**Work to do**
Copy the entries word for word, starting with the line that contains "You are a computer-use agent." and going on through the line that contains "[1490, 771]". Leave the pictures out.

**Recorded information**
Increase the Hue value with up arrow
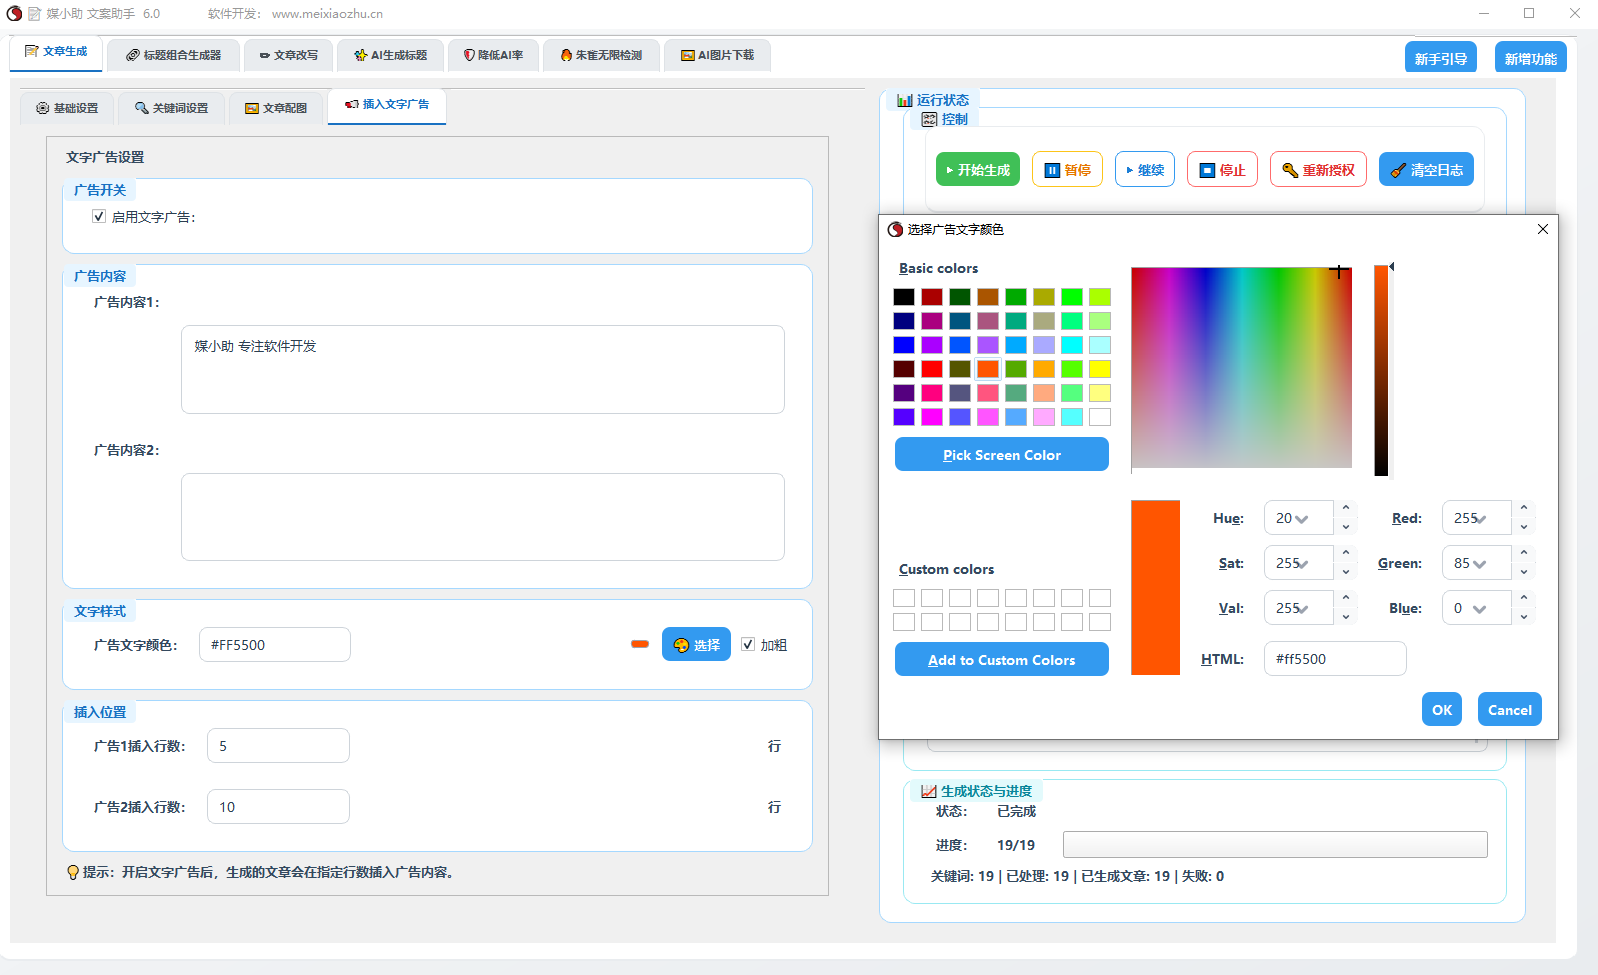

==

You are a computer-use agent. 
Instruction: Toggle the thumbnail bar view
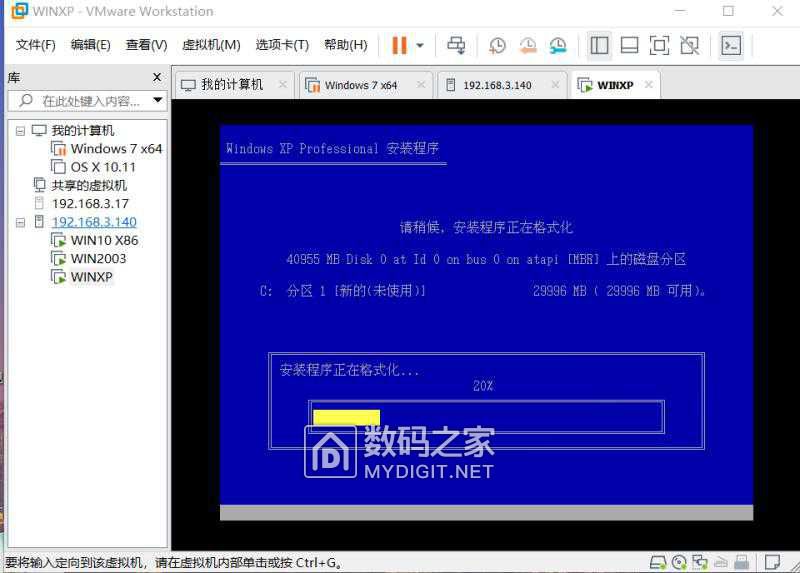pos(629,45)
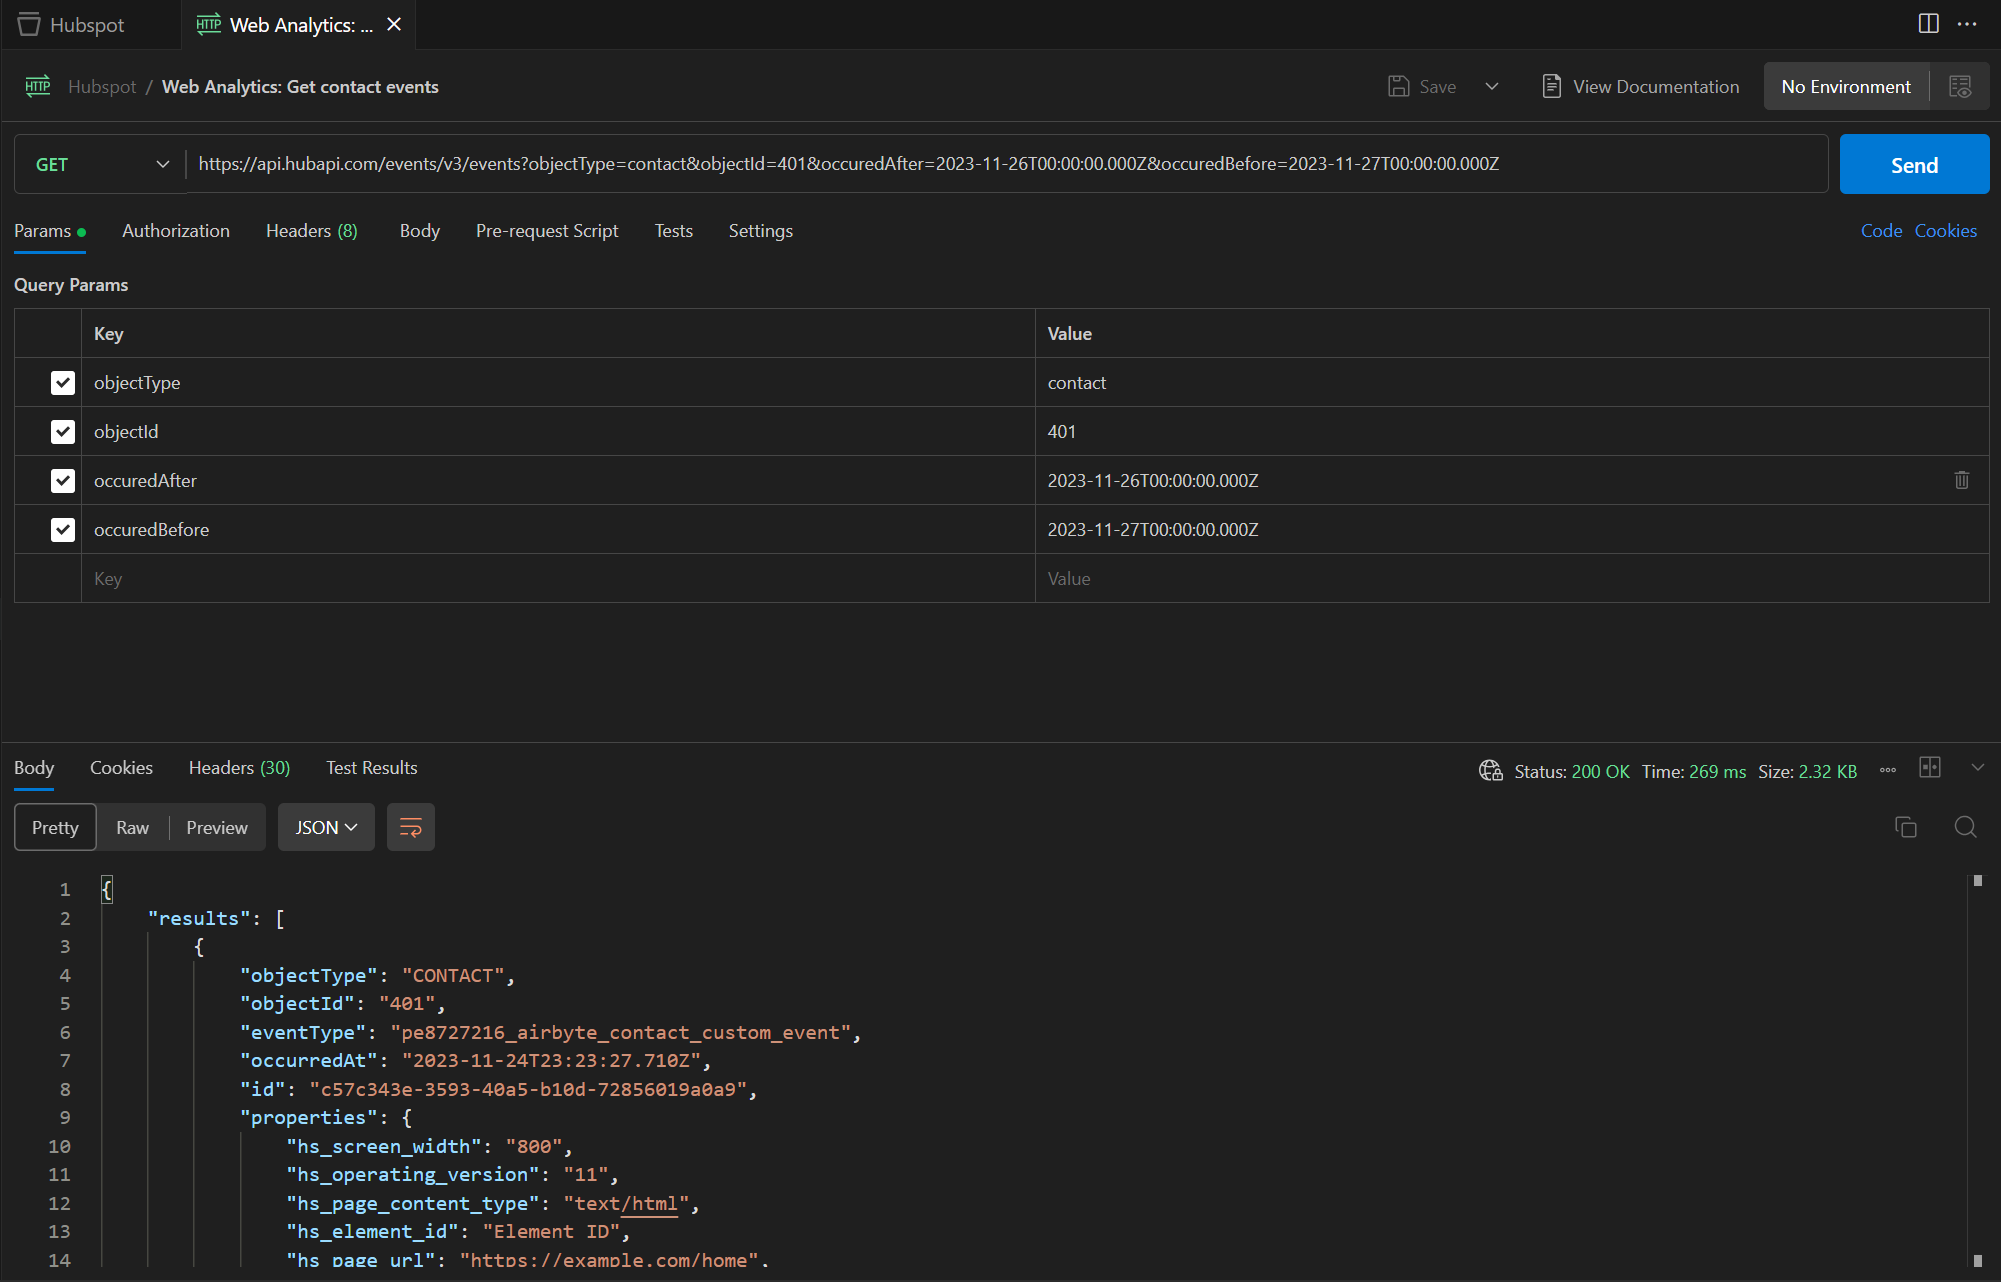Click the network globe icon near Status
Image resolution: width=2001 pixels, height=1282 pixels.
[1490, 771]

**Correct output**
You are a computer-use agent. 
Instruction: Toggle the thumbnail bar view
pos(629,45)
Click the network globe icon near Status
Image resolution: width=2001 pixels, height=1282 pixels.
[1490, 771]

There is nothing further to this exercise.